This book develops foundational concepts in probability and statistics with primary applications in mechanical and aerospace engineering. It develops the mindset a data analyst must have to interpret an ill-defined problem, operationalize it, collect or interpret data, and use this evidence to make decisions that can improve the quality of engineered products and systems. It was designed utilizing the latest research in statistics learning and in engagement teaching practices

The author’s focus is on developing students’ conceptual understanding of statistical theory with the goal of effective design and conduct of experiments. Engineering statistics is primarily a form of data modeling. Emphasis is placed on modelling variation in observations, characterizing its distribution, and making inferences with regards to quality assurance and control. Fitting multivariate models, experimental design and hypothesis testing are all critical skills developed. All topics are developed utilizing real data from engineering projects, simulations, and laboratory experiences. In other words, we begin with data, we end with models.

The key features are:






Realistic contexts situating the learning of the statistics in actual engineering practice.



A balance of rigorous mathematics, conceptual scaffolding, and real, messy data, to ensure that students learn the important concepts and can apply them in practice.



The consistency of text, lecture notes, data sets, and simulations yield a coherent set of instructional resources for the instructor and a coherent set of learning experiences for the students.

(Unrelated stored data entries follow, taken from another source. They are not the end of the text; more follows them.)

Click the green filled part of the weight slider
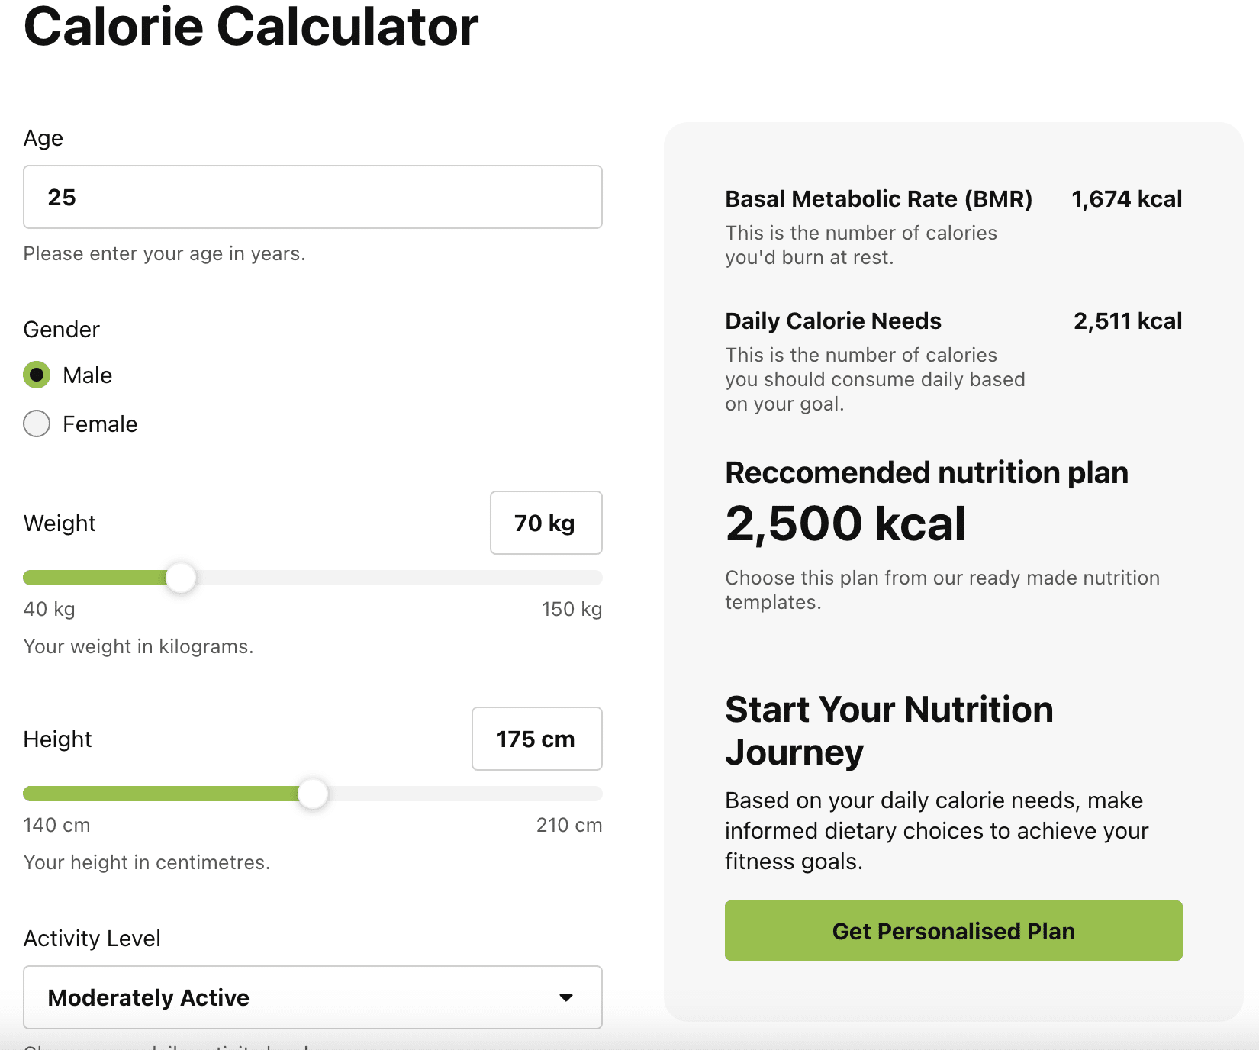coord(95,578)
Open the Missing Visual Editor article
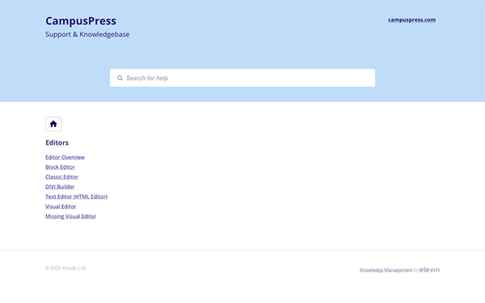This screenshot has height=303, width=485. pos(70,217)
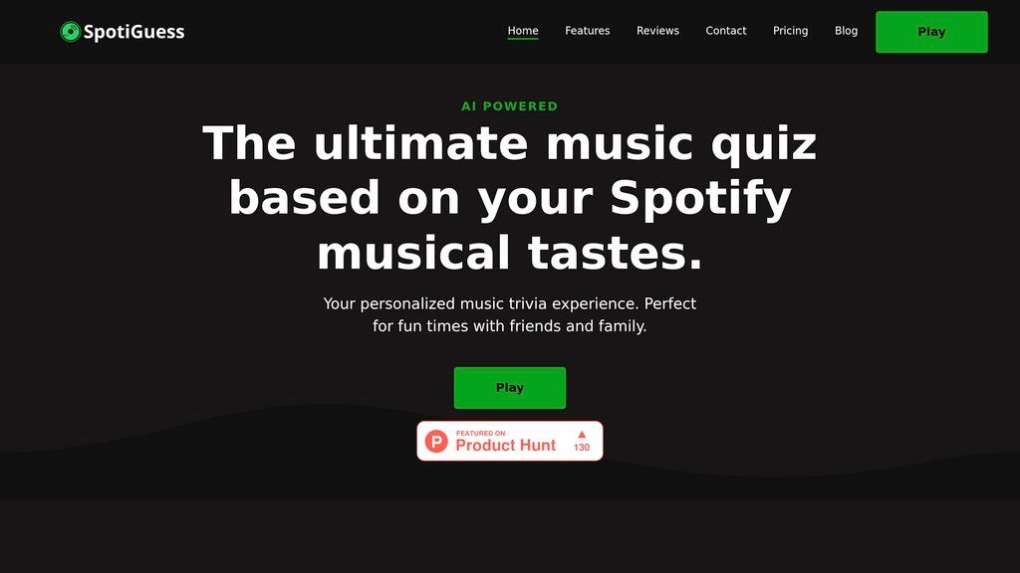The width and height of the screenshot is (1020, 573).
Task: Click the 'Product Hunt' text in the badge
Action: [x=505, y=445]
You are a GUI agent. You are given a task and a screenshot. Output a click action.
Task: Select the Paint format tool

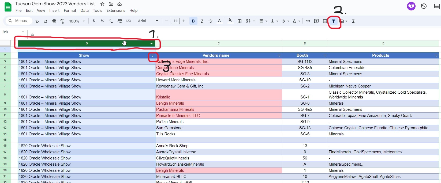(62, 21)
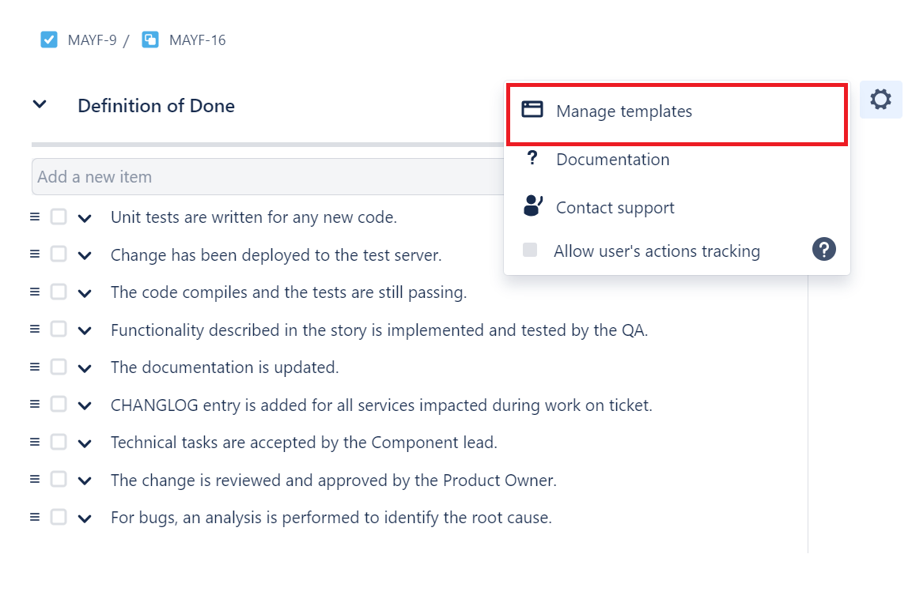The height and width of the screenshot is (603, 912).
Task: Collapse the Definition of Done section
Action: coord(40,104)
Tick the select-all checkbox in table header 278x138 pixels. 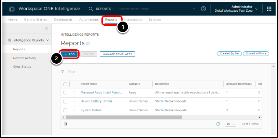[66, 84]
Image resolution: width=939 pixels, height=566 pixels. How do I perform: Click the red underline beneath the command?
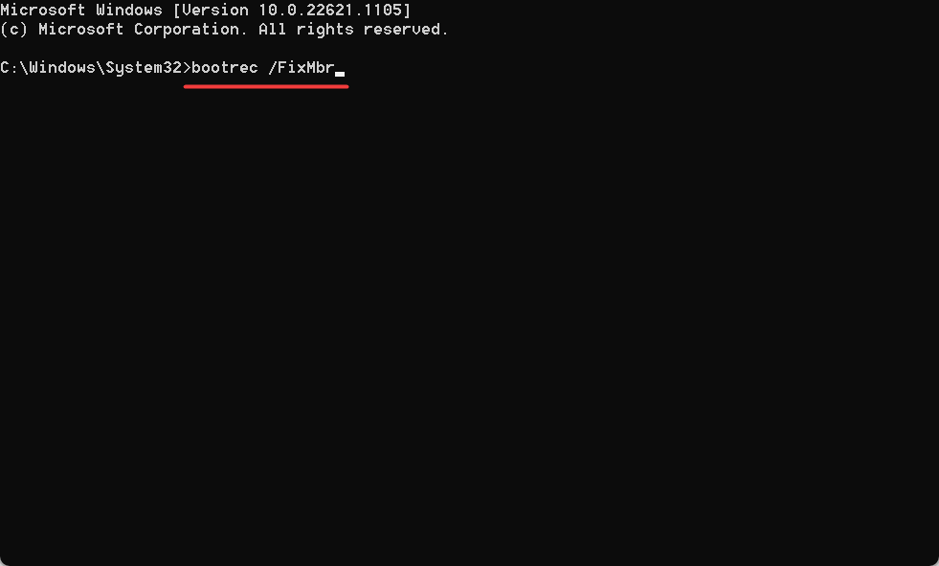tap(266, 86)
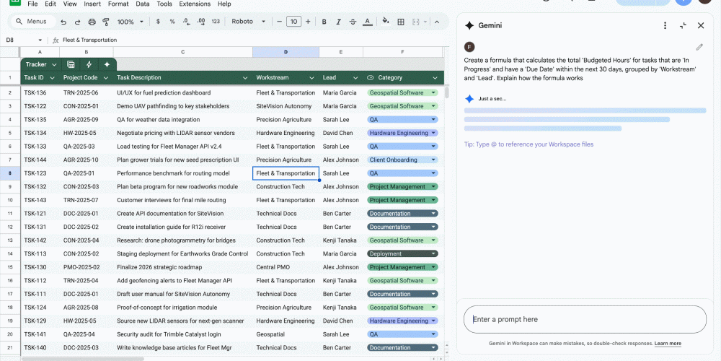Image resolution: width=721 pixels, height=361 pixels.
Task: Click the Borders grid icon
Action: pos(400,22)

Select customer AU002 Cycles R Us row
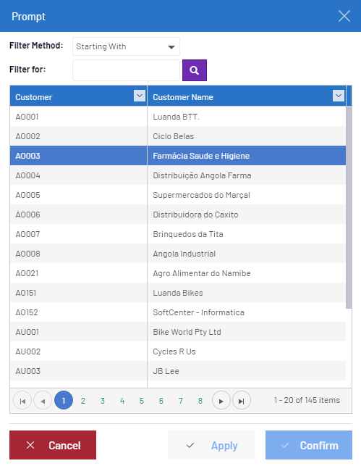178,351
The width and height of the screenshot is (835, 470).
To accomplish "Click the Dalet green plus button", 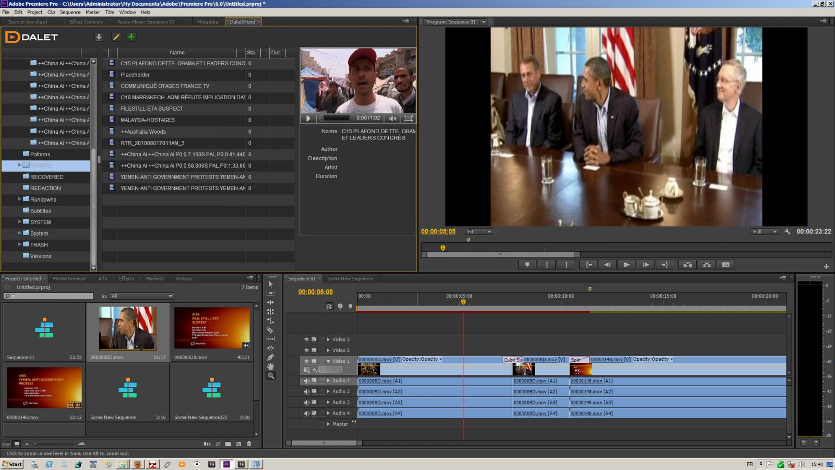I will click(131, 37).
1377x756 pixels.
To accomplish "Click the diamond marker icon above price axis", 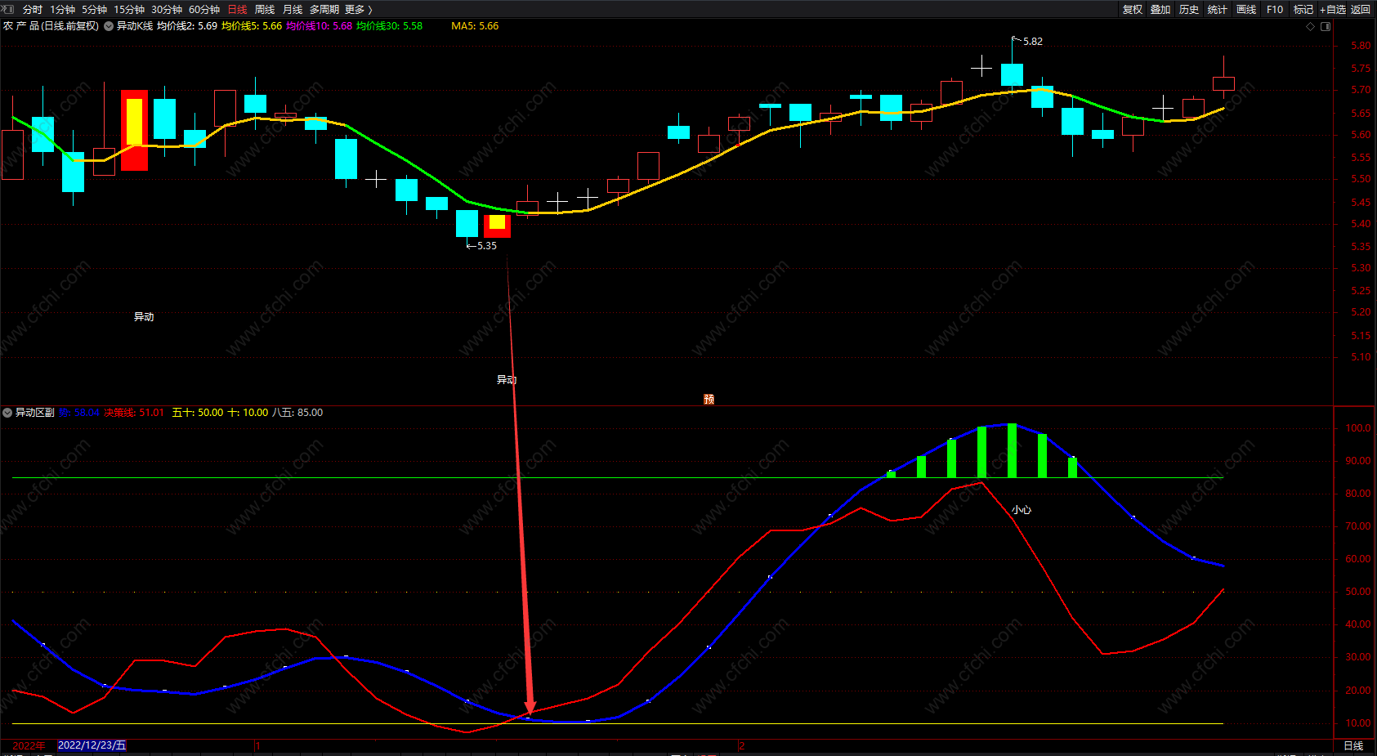I will 1311,26.
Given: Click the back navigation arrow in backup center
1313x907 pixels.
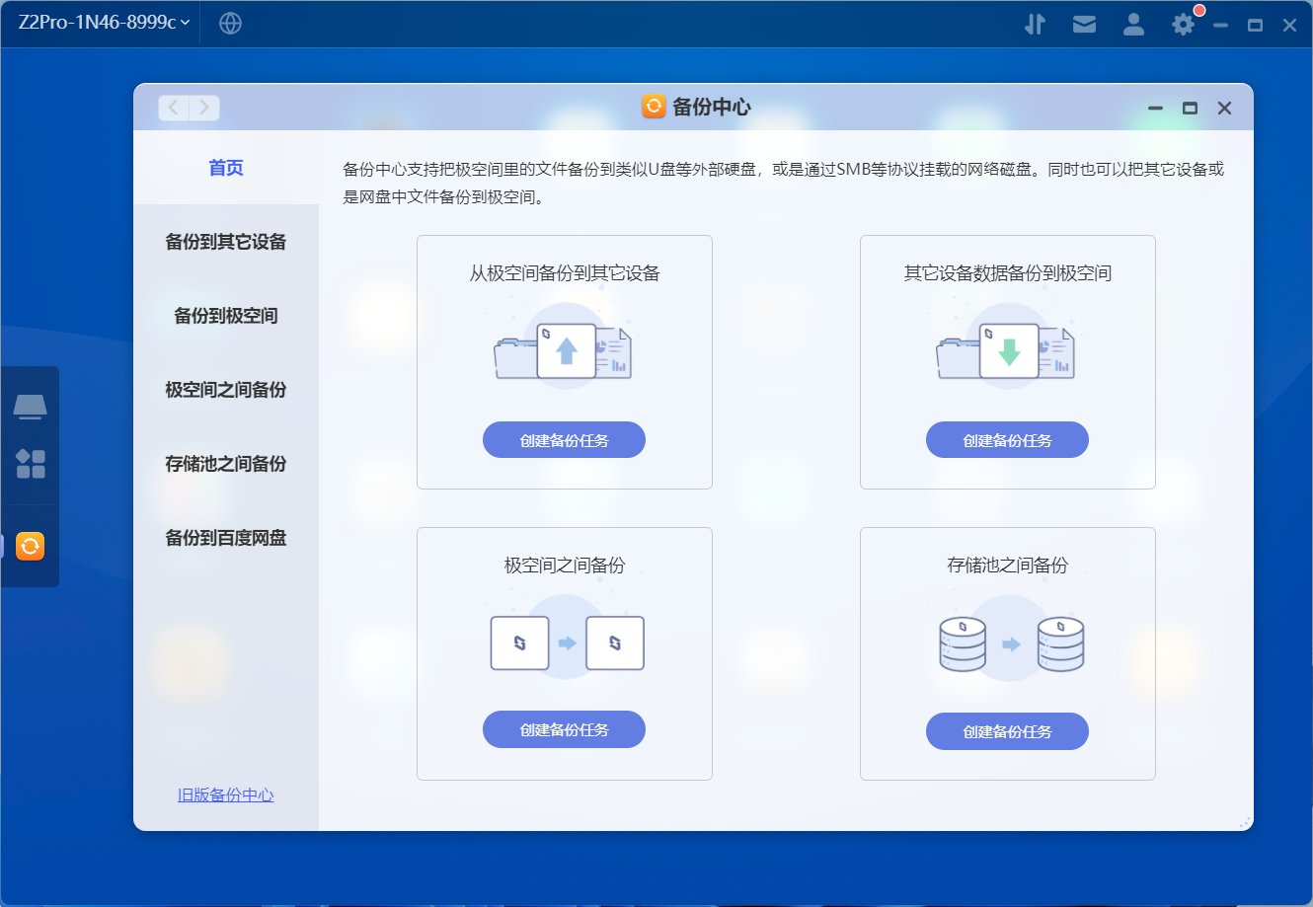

MatLab is used as a computational tool. Other tools are easily substituted.

Table of Contents

1. Introduction
2. Dealing with Variation
3. Types of Data
4. Introduction to Probability
5. Sampling Distribution of the Mean
6. The Ten Building Blocks of Experimental Design
7. Sampling Distribution of the Proportion
8. Hypothesis Testing Using the 1-sample Statistics
9. 2-sample Statistics
10. Simple Linear Regression
11. The General Linear Model: Regression with Multiple Predictors
12. The GLM with Categorical Independent Variables: The Analysis of Variance
13. The General Linear Model: Randomized Block Factorial ANOVA
14. Factorial Analysis of Variance
15. The Bootstrap
16. Data Reduction: Principal Components Analysis
Index

Author Biography

James A. Middleton is Professor of Mechanical and Aerospace Engineering and former Director of the Center for Research on Education in Science, Mathematics, Engineering, and Technology at Arizona State University. Previously, he held the Elmhurst Energy Chair in STEM education at the University of Birmingham in the UK. He received his Ph.D. from the University of Wisconsin-Madison. He has been Senior co-Chair of the Special Interest Group for Mathematics Education in the American Educational Research Association, and as Chair of the National Council of Teachers of Mathematics’ Research Committee. He has been a consultant for the College Board, the Rand Corporation, the National Academies, the American Statistical Association, the IEEE, and numerous school systems around the United States, the UK, and Australia. He has garnered over $30 million in grants to study and improve mathematics education in urban schools.